Between June 2024 and April 2025, the Russian state-sponsored group BlueDelta executed a sustained credential-harvesting campaign against users of UKR.NET, a major Ukrainian webmail provider. The adversary deployed multiple phishing pages mimicking the legitimate UKR.NET login portal, hosted on free web hosting platforms and leveraging proxy tunneling services such as ngrok and Serveo to circumvent takedown efforts and maintain operational persistence. The campaign utilized PDF lures embedding malicious links to evade detection by traditional email security tools and increase the likelihood of user interaction. BlueDelta’s infrastructure adaptations, including switching proxy services, indicate a high level of operational security and responsiveness to defensive actions.

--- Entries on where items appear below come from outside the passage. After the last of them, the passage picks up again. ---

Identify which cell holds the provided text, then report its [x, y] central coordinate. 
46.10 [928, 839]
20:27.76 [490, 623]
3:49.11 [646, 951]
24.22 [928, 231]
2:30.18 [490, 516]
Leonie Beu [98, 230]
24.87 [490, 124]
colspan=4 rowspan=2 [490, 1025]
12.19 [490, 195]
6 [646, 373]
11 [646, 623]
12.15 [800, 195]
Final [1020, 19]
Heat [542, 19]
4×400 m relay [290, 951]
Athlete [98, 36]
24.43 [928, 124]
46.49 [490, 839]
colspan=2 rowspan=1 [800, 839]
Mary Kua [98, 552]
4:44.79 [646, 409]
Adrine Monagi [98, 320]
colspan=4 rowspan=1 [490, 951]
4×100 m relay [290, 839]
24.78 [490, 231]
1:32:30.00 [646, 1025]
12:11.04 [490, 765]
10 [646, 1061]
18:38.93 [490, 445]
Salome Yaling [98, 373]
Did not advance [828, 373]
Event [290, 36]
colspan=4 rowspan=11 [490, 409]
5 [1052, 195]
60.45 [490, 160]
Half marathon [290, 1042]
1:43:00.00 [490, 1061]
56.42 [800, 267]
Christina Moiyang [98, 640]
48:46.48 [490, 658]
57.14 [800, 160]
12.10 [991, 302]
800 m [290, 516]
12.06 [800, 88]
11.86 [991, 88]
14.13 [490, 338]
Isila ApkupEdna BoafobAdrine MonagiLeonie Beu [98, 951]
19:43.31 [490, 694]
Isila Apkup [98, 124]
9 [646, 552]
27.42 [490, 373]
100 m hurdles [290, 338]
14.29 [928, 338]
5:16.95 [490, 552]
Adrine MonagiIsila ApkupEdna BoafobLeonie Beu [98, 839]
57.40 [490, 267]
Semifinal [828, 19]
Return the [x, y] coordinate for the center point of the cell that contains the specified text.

The campaign’s primary objective is to collect user credentials for intelligence purposes, consistent with the GRU’s ongoing interest in Ukrainian digital assets amid the conflict. Techniques employed include phishing (T1566.002), use of proxy tunneling (T1102), credential harvesting (T1056.003), and use of webmail compromise (T1132.001). Although the campaign targets Ukrainian users specifically, the use of free web services and proxy platforms means that collateral impact on European organizations connected to Ukraine or using similar services is possible. No known exploits or CVEs are associated with this campaign, and it relies on social engineering and infrastructure resilience rather than software vulnerabilities.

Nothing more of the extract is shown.